## ABOUT THIS EXERCISE
Set down, exactly as written, the line containing "You are a computer-use" and all the lines that follow it to the end of the entries below, omitting every picture.

##### EXTRACTED DATA #####

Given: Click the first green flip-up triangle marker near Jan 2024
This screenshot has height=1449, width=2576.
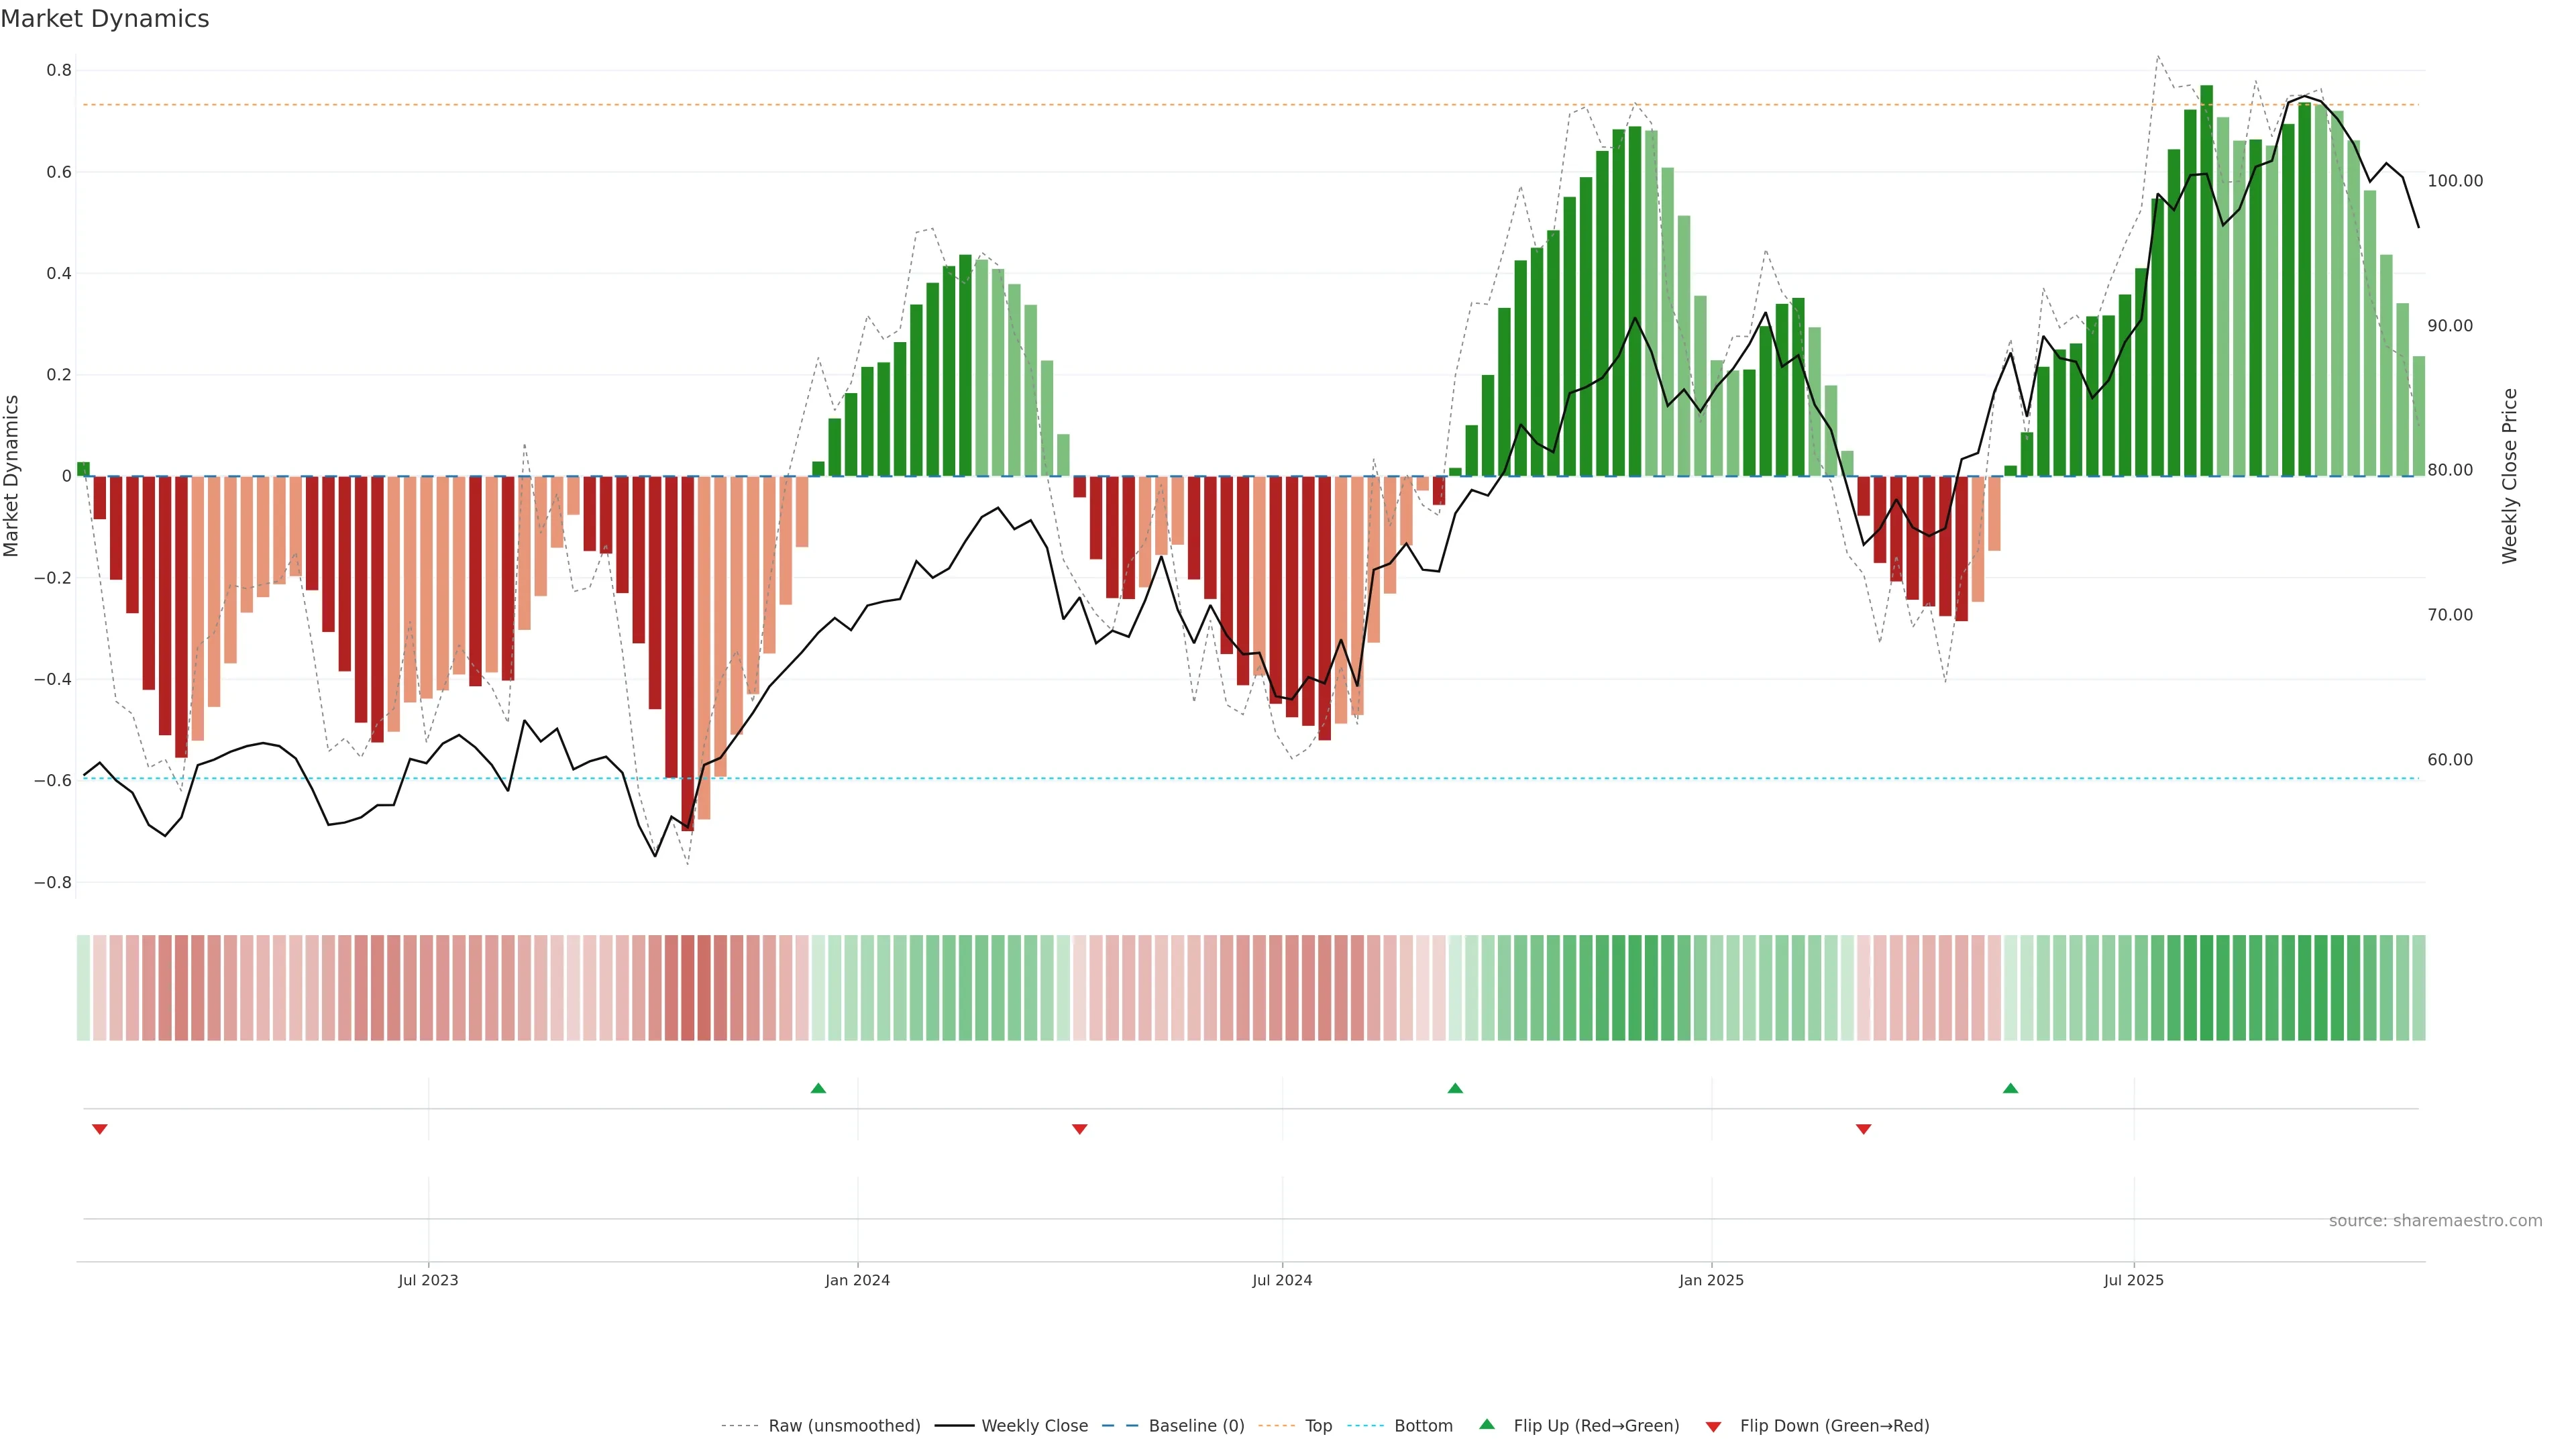Looking at the screenshot, I should click(818, 1088).
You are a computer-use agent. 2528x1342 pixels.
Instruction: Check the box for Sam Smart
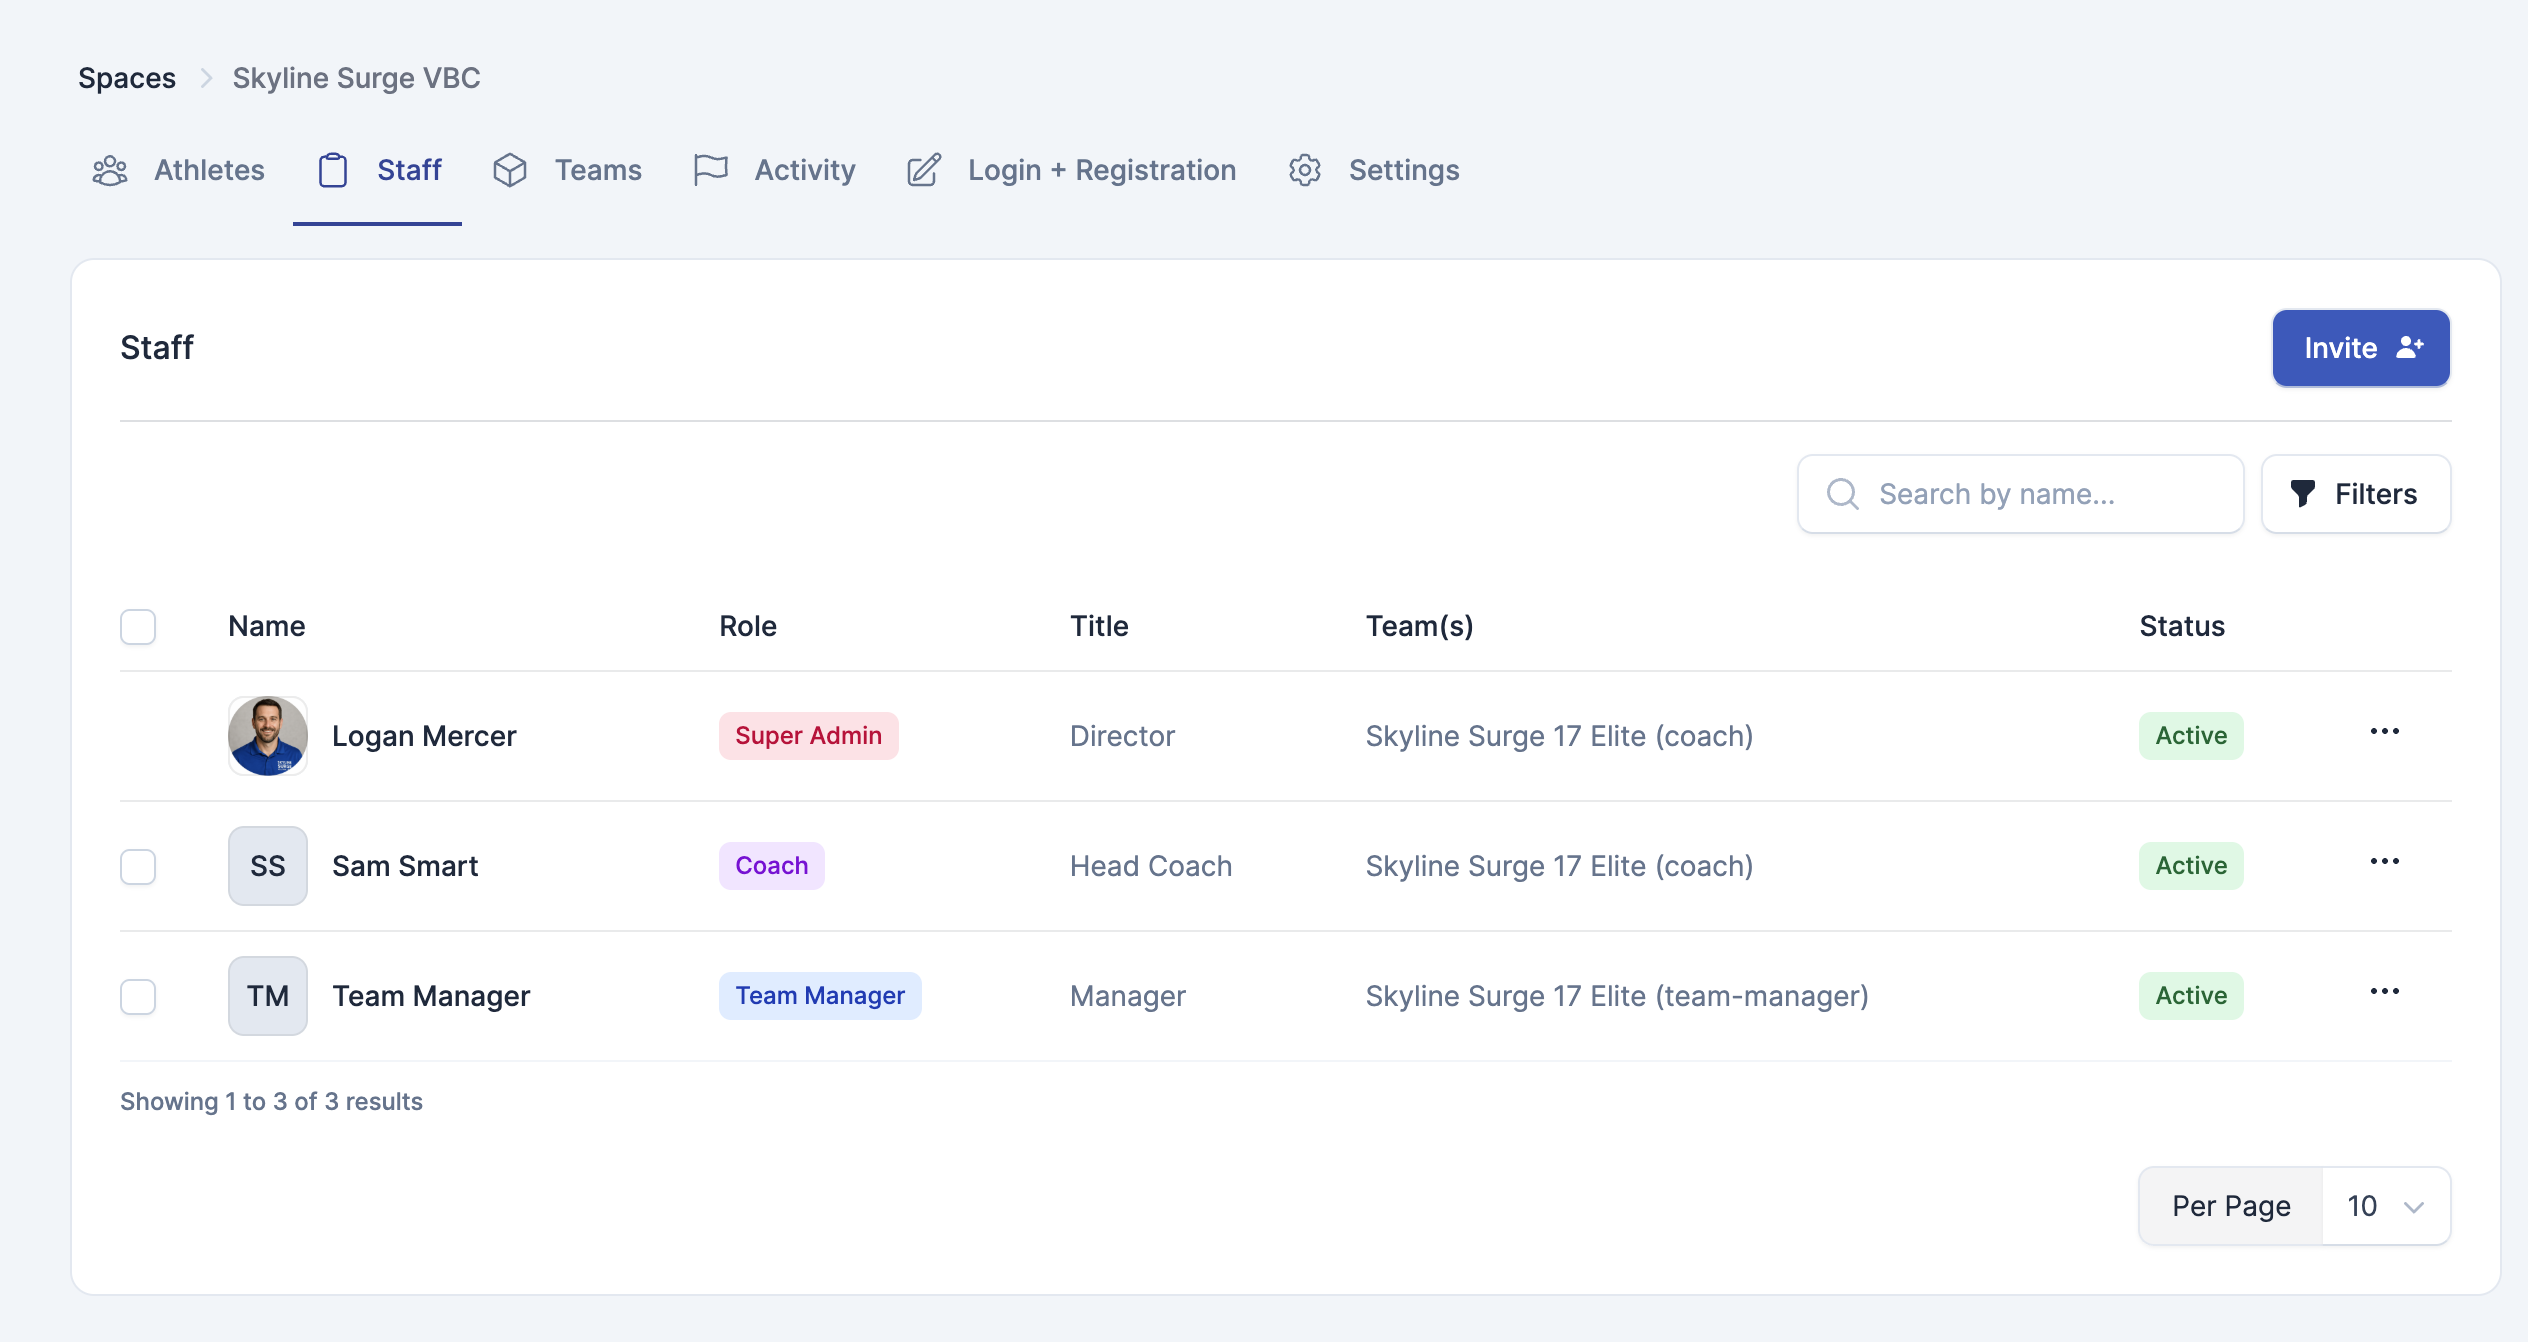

#####

## EXERCISE RESPONSE
You are a computer-use agent. 2528x1342 pixels.
Instruction: Check the box for Sam Smart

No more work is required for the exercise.